Abstract

Green and energy-efficient buildings have gained wider acceptance in the last few years due to their ability to save energy and, in certain cases, the ability to generate electricity using rooftop photovoltaic solar cells or other renewable energy sources. One of the major challenges for these buildings is having economic energy storage systems (ESS) that can reduce the effect of electricity curtailment. This paper proposes a techno-economic model that evaluates and compares three ESS technologies linked to a stand-alone photovoltaic system, namely lithium-ion (Li-ion) batteries (LIB), proton-exchange membranes reversible fuel cells (PEM RFC), and reversible solid oxide cells (RSOC). The model accounts for the degradation of the considered systems while evaluating their economics using the Levelized Cost of Energy Storage (LCOS) metric. The capabilities of the model are illustrated using a case study of a typical commercial building located in Los Angeles, California.

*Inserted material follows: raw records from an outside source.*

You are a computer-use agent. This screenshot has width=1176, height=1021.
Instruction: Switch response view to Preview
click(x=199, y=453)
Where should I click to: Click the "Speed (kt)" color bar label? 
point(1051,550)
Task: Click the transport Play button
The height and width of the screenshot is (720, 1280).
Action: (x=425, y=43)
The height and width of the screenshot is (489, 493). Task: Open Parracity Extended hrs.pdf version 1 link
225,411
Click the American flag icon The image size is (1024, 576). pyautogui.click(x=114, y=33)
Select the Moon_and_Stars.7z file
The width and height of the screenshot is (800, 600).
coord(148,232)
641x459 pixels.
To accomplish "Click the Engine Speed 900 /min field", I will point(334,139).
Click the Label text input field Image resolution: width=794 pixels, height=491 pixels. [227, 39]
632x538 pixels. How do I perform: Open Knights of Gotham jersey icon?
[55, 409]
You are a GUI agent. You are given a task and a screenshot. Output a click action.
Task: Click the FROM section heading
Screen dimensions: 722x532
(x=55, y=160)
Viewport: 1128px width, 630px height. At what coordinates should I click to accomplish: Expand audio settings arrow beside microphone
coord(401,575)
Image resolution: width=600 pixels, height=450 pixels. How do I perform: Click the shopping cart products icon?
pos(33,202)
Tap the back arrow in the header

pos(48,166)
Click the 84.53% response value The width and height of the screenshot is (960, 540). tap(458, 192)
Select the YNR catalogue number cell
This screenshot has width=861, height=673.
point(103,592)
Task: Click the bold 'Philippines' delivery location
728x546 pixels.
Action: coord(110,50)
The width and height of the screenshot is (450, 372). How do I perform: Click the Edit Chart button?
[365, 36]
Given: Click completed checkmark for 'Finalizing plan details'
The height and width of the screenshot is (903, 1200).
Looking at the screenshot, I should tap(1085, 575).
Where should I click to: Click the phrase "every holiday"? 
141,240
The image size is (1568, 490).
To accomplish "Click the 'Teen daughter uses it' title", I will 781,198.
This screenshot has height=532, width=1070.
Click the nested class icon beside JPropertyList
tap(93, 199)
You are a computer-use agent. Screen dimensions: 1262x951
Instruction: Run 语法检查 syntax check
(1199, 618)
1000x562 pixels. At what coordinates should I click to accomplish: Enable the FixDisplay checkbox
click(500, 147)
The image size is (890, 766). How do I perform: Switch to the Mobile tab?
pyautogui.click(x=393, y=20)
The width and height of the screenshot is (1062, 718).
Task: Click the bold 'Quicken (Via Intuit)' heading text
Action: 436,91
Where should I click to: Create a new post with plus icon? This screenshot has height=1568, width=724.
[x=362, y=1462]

The resulting LCOS levels without considering degradation are 41.73 ¢/kWh for PEM RFC, 28.18¢/kWh for RSOC, and 25.85¢/kWh for LIB. On the other hand, while considering the degradation the resulting LCOS at the end of the first year are 41.79 ¢/kWh for PEM RFC, 28.29¢/kWh for RSOC, and 27.35¢/kWh for LIB. Sensitivity analyses show that the LCOS of three considered ESS is sensitive to changes in capital costs, lifetime, discount rate, and round-trip efficiency. Moreover, the changes along the polarization curve show the most efficient configuration (highest efficiency and lowest LCOS) for PEM RFC. The study shows how Li-ion batteries and fuel cells are economically attractive and help improve the reliability and resiliency of power grids in the long term although they are prone to degradation.